The FrontMatters blog was originally created as a chronicle of BookGlutton development. It evolved into a place where thoughtful, creative people can further our insight into the future of Web publishing, and the future of publishing in general.
Both Travis Alber and Aaron Miller post here. You’ll find their companies and bios below.
ReadSocial API
ReadSocial is a service that allows other reading systems: webpages, ebook apps, online learning communities, to add a social layer on top of their content. Users can select text and attach a comment to it, so that friends can reply when they read past that paragraph. ReadSocial’s third-party solution allows people to create reading groups across systems (if a publisher’s content is on both an iPad and a website people can still create a virtual group and read together). It also lets publishers focus on what they do best: writing content. Content providers just need to sign up for a tier, get a few lines of code, and drop it into their site (or app). Launching in Fall 2011, ReadSocial API information can be found here readsocialAPI.com.
BookGlutton
BookGlutton is a social reading platform and community. It allows users to create a virtual book club, read a book in a browser (at BookGlutton.com), and then attach comments to any paragraph or chat inside any chapter. BookGlutton is based on open standards and free public domain content, with additional features like an on-demand bookstore, a widget, private EPUB uploads and shares, and Facebook integration. Read and discuss at BookGlutton.com.
ReadUm
Readum is a browser extension that lets people annotate Google Books and share those results with Facebook Groups. Users just install the extension, visit Google books, select a paragraph, and push it to their group page (public, private, group or wall).

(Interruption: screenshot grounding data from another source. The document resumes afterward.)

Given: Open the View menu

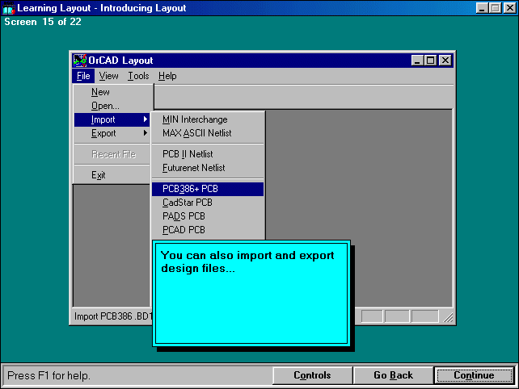Looking at the screenshot, I should click(x=108, y=76).
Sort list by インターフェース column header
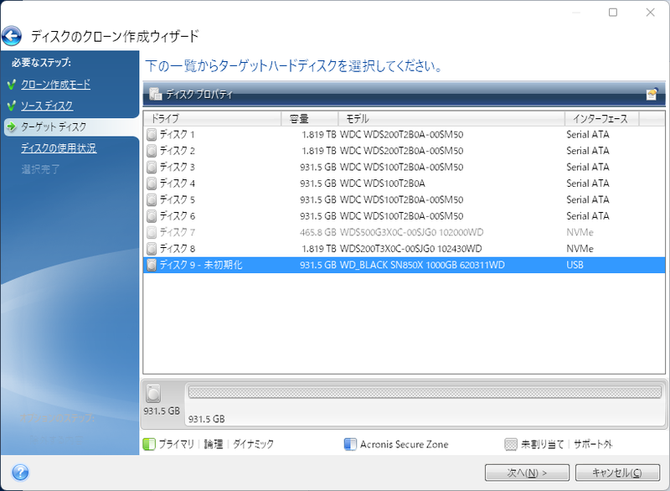This screenshot has width=670, height=491. coord(600,119)
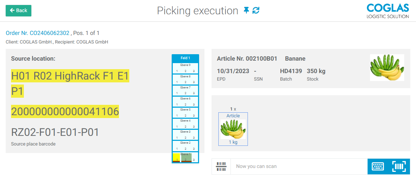416x184 pixels.
Task: Click the highlighted location H01 R02 HighRack F1 E1
Action: click(x=70, y=76)
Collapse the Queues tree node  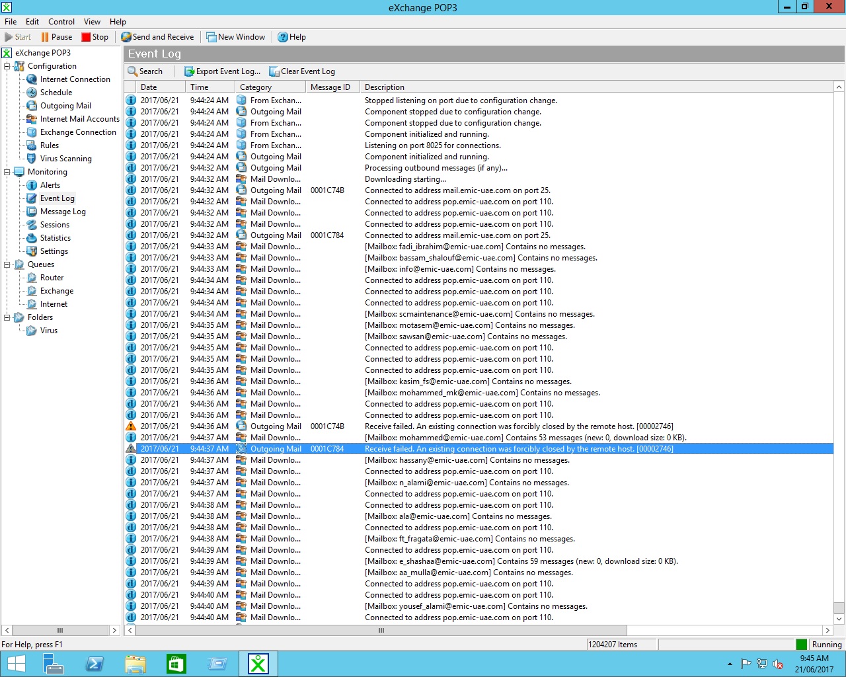pyautogui.click(x=7, y=264)
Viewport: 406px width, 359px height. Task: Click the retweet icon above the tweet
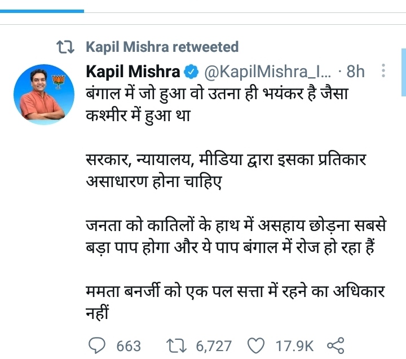[67, 47]
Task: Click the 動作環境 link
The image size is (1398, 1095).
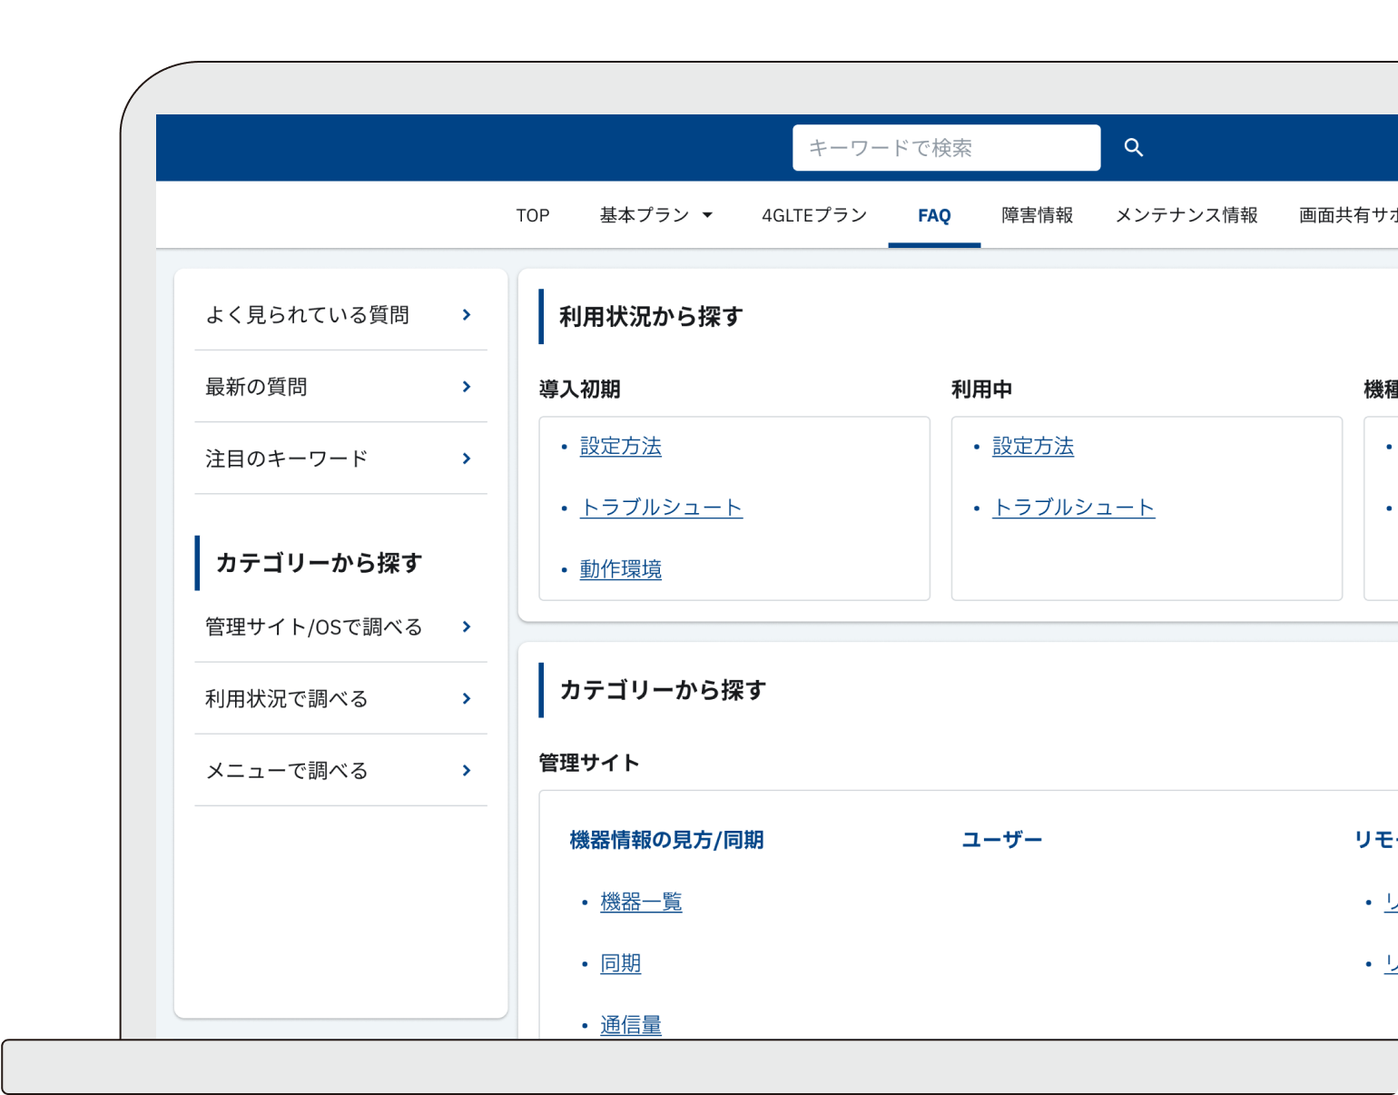Action: [621, 569]
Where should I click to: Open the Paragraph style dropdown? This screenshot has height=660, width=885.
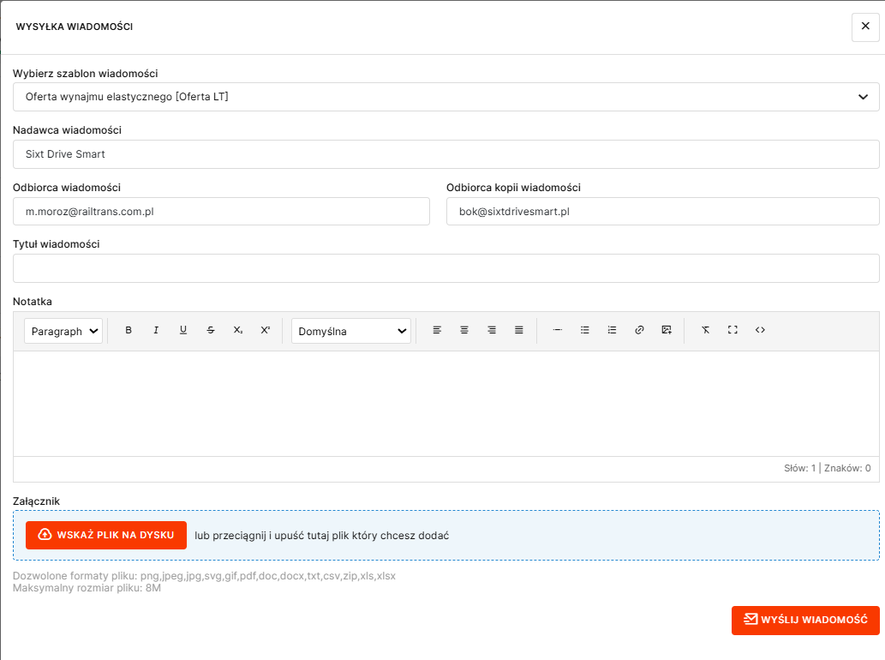tap(63, 331)
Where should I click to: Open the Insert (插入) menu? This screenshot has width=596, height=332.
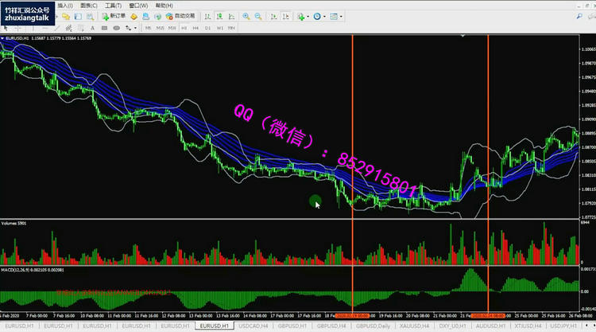point(65,5)
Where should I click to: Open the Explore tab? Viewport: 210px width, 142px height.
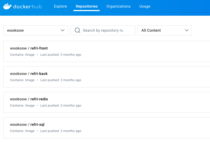[60, 6]
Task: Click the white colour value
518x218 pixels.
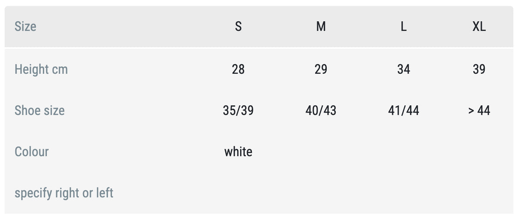Action: [238, 152]
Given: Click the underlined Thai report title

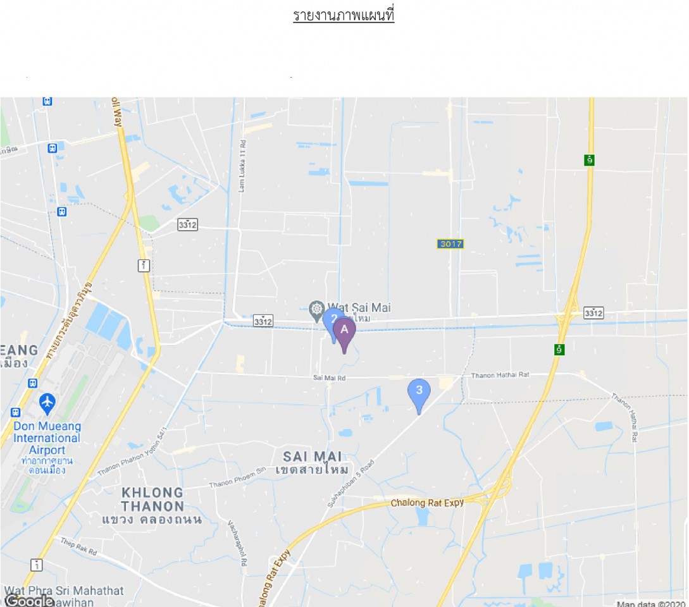Looking at the screenshot, I should pyautogui.click(x=344, y=15).
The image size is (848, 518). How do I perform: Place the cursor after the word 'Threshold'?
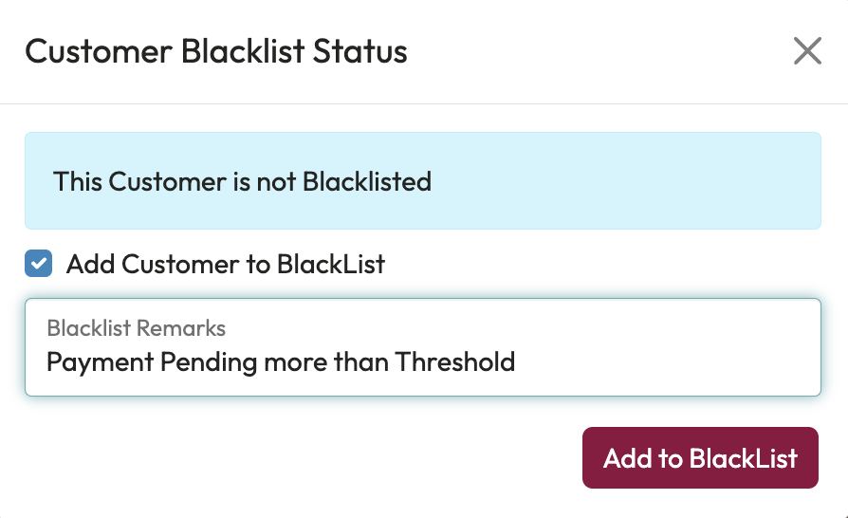[x=516, y=361]
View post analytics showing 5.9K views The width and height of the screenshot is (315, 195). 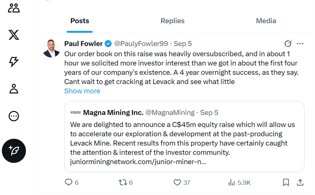pyautogui.click(x=232, y=183)
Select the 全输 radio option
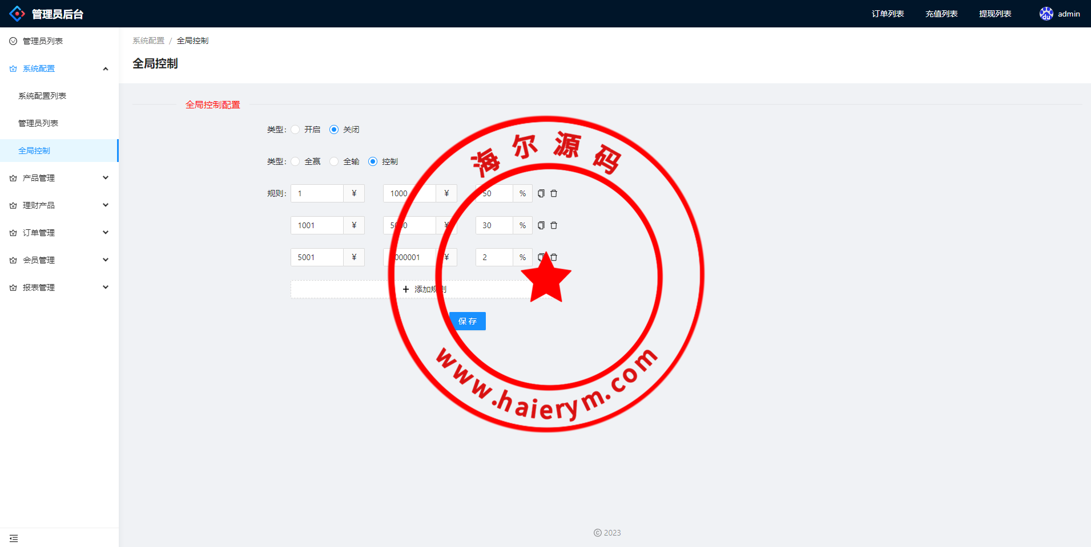The image size is (1091, 547). point(334,161)
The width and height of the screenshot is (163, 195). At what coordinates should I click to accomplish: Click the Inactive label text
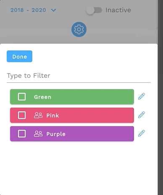click(x=118, y=10)
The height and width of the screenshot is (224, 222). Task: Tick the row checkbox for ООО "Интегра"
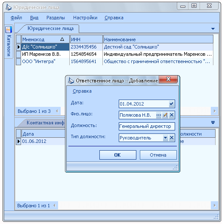[x=19, y=62]
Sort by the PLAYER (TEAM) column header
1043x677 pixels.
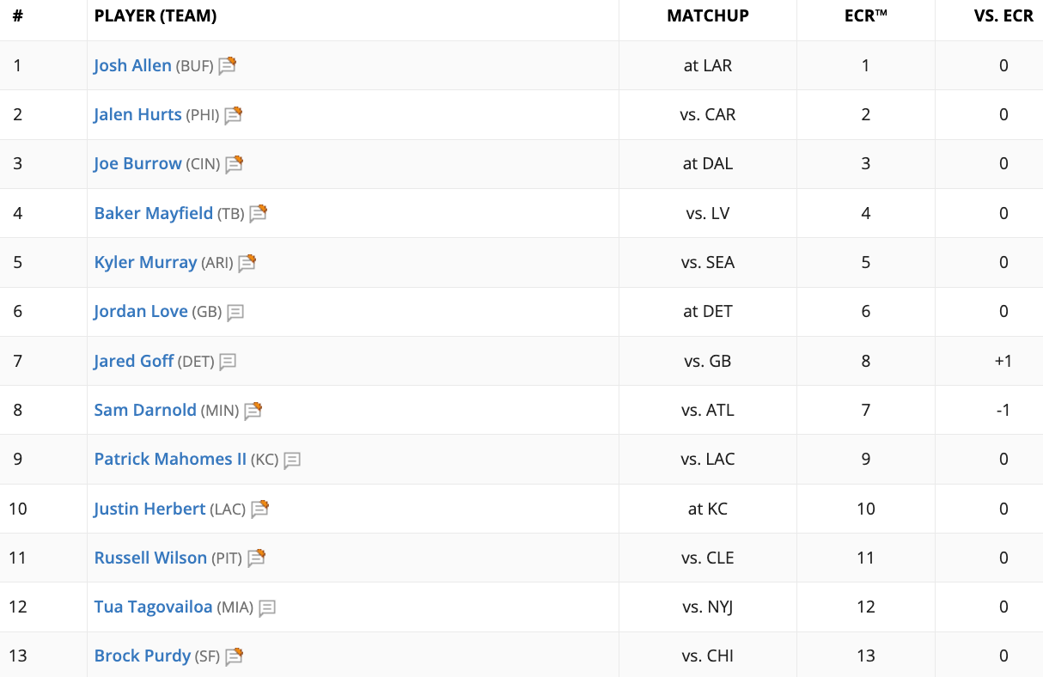pyautogui.click(x=156, y=15)
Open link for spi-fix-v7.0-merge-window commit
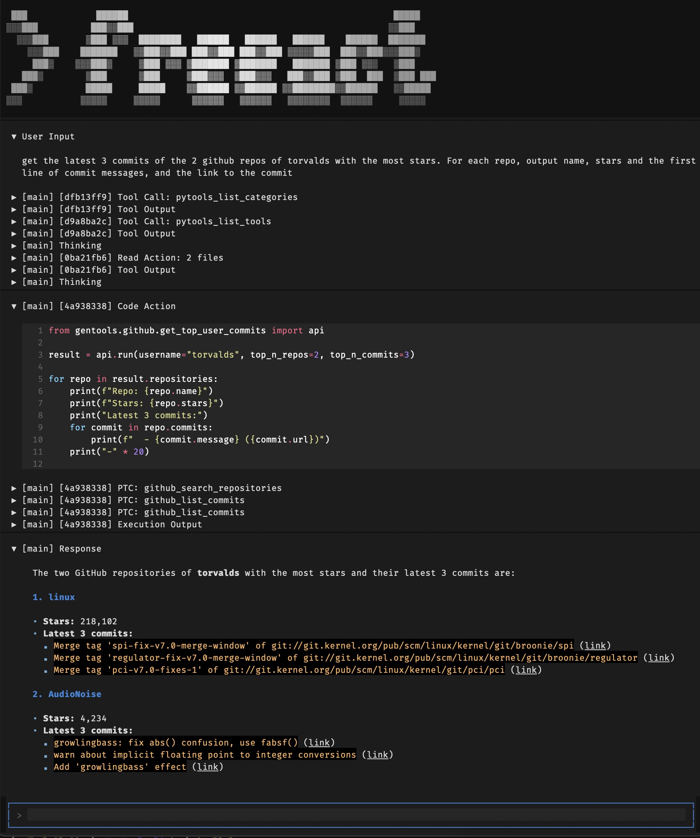This screenshot has height=838, width=700. (595, 646)
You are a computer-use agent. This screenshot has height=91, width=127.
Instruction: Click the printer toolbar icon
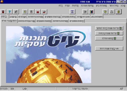pos(112,12)
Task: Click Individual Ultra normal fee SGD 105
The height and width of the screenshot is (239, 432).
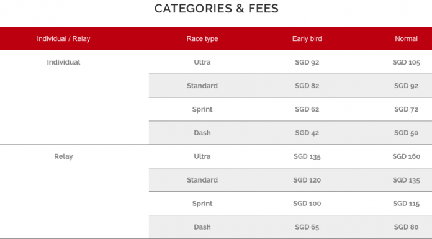Action: coord(406,62)
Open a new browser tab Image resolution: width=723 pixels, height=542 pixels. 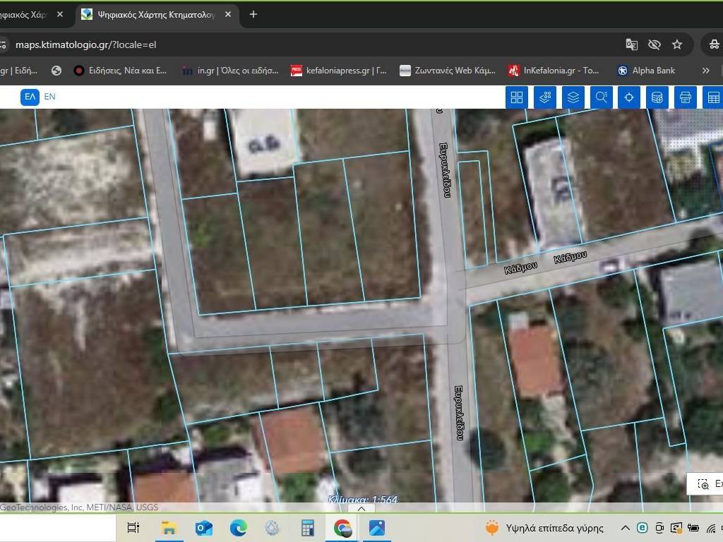253,14
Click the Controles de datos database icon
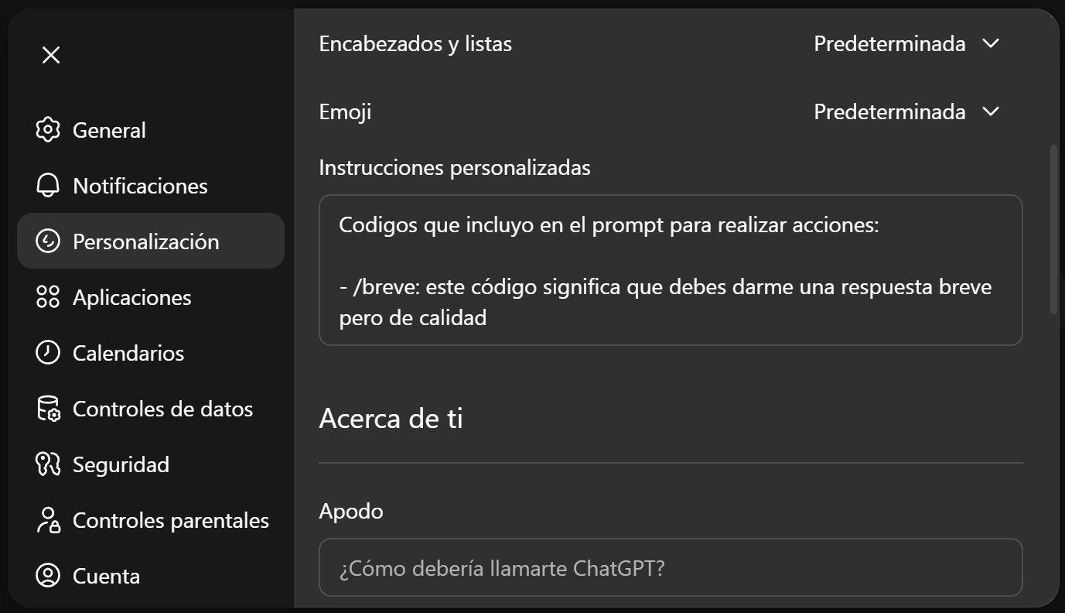The image size is (1065, 613). tap(48, 409)
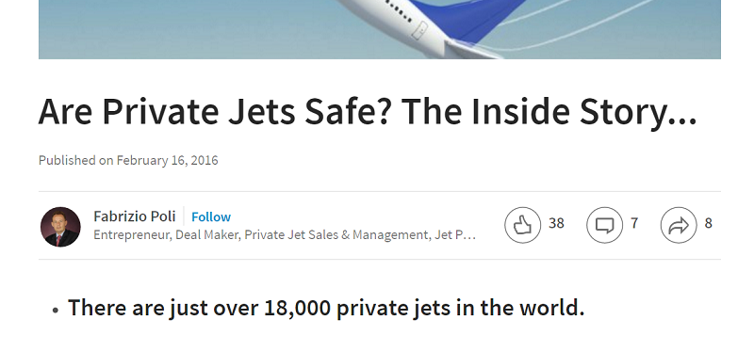
Task: Click article title Are Private Jets Safe
Action: [x=368, y=112]
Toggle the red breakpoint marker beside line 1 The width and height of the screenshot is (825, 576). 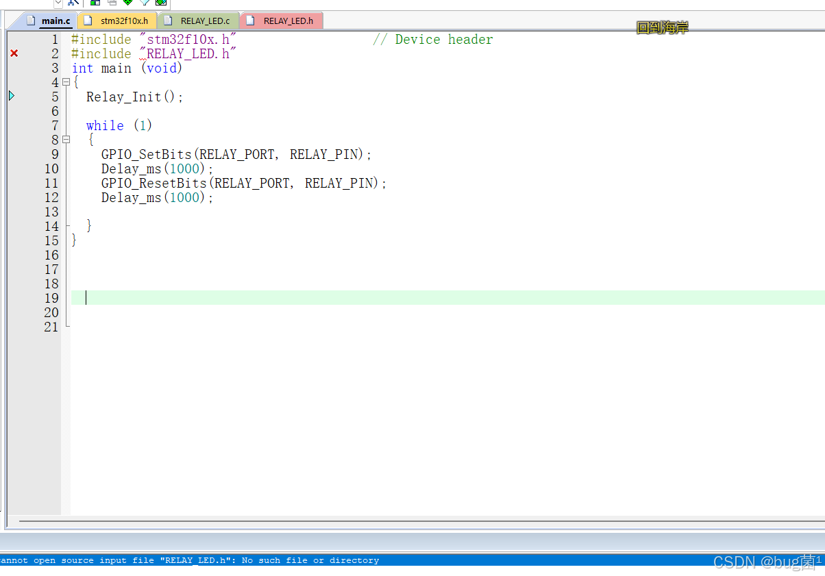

We learned some interesting things about both platforms working on this one – paid Google books have much better formatting, Facebook is doing a lot of indexing of books and book content behind the scenes, and it’s possible to actually read Google’s books inside the Facebook platform. Give it a try at Readum.com.
Epub Converter
Since we convert EPUB on the fly when we’re serving up content for BookGlutton, we need to have an internal converter to convert EPUBS. So we thought we’d open it up to the masses. If you can make an html file to the specs provided, you can convert and download a valid EPUB. Since this service usually costs a few hundred bucks…and other tools tend to spit out invalid EPUBs, we hope smaller publishers will be able to get some use out of it. BookGlutton EPUB Converter.
iBooks Clean Theme
Strip out the faux page borders from iBooks on the iPad. Then add your own illuminated-page styles. We were experimenting with what we could do with ebooks and the system Apple offers you to read them in. Get the code and psd templates on GitHub. https://github.com/Vaporbook/iBooks-Theme-Clean-Up.
Travis Alber
Travis is co-founder and President of ReadSocial. Previously she founded BookGlutton.com, a destination site that offers in-chapter chat and paragraph level discussion inside web-based books. She has consulted for a number of publishing entities, including Flat World Knowledge (open-source textbooks), Bibliocommons (social features for libraries), Electric Literature (iPad reading systems), Broadcastr (location-based audio stories for web, android and iphone), and Audible.com. Prior to founding BookGlutton.com, Travis was a creative director at JLOOP.com. She has fourteen years of online experience, and has worked in web design, advertising, online training and education. Her client history includes: Cisco, Sprint, Playstation, Wells Fargo, Macys, Midway Games and Dodge. In addition, Travis has won a number of awards for her interactive art, and has been recognized by Drunken Boat, The Webby Awards, The Flash Forward Film Festival, and the Electronic Literature Organization. She has a Masters Degree in Interactive Multimedia.
Aaron Miller
Aaron Miller is co-founder and CTO of ReadSocial. Before founding ReadSocial, Aaron created BookGlutton.com, a social reading site that allows readers to upload EPUB books and read them on the web with virtual book groups (using chat and shared annotations). Beyond managing the architecture and development of BookGlutton’s online reading system, he also spearheaded the catalog system, e-commerce system, community features, annotation technology, widgets and APIs. Aaron has independently built a number of publishing technologies: code that allows users to alter the look-and- feel of iBooks, an HTML-EPUB conversion tool, a tool that lets users annotate Google ebooks with Facebook groups (allowing Google books to be read inside Facebook). He is currently involved in NISO’s work on a shared annotations standard. Aaron has fourteen years experience working on-line; professionally he’s worked on both the creative and technical sides of projects—working at times as a writer and designer and at others a developer in San Francisco, LA, and New York. His clients include NetGalley, Wells Fargo, Organic, Electric Literature, Agriculture.com and Driving Media. Aaron has a Master’s Degree in Interactive Multimedia and an MFA in Creative Writing from UC Irvine.